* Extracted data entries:
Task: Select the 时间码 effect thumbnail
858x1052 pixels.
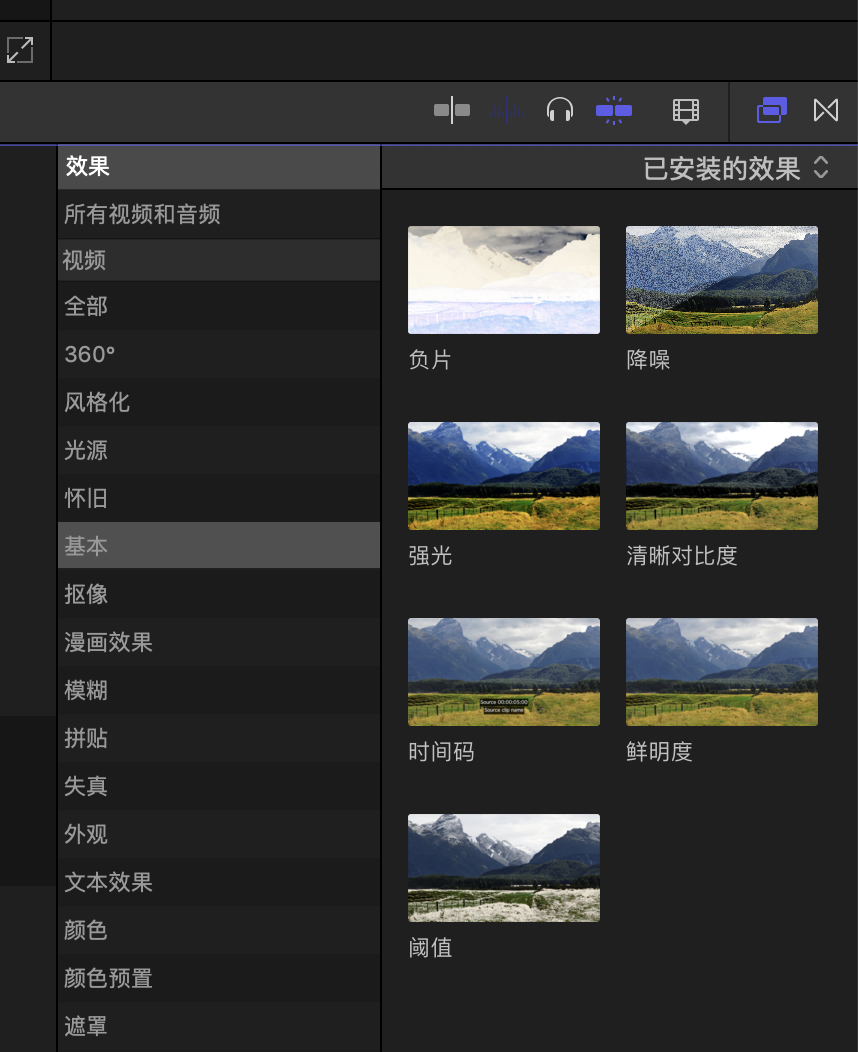Action: (x=503, y=672)
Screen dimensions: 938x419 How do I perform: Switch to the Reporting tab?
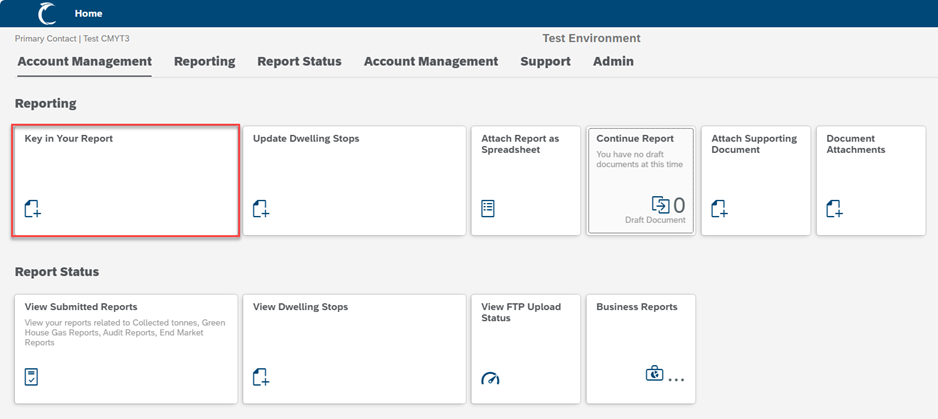(x=204, y=61)
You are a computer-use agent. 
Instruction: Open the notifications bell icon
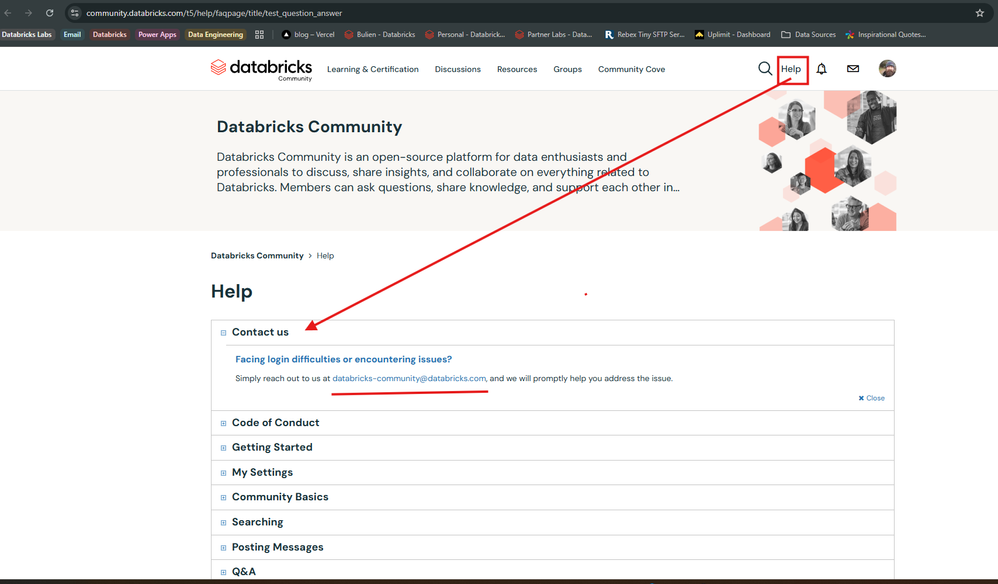(821, 69)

* WORK TO COMPLETE: Please hand back every entry above exactly, with no images in the copy.

* ANSWER TO THIS EXERCISE:
Task: Select the 时间码 effect thumbnail
858x1052 pixels.
Action: (x=503, y=672)
Screen dimensions: 938x419 How do I perform: Switch to the Reporting tab?
(x=204, y=61)
You are a computer-use agent. 
Instruction: Open the notifications bell icon
(821, 69)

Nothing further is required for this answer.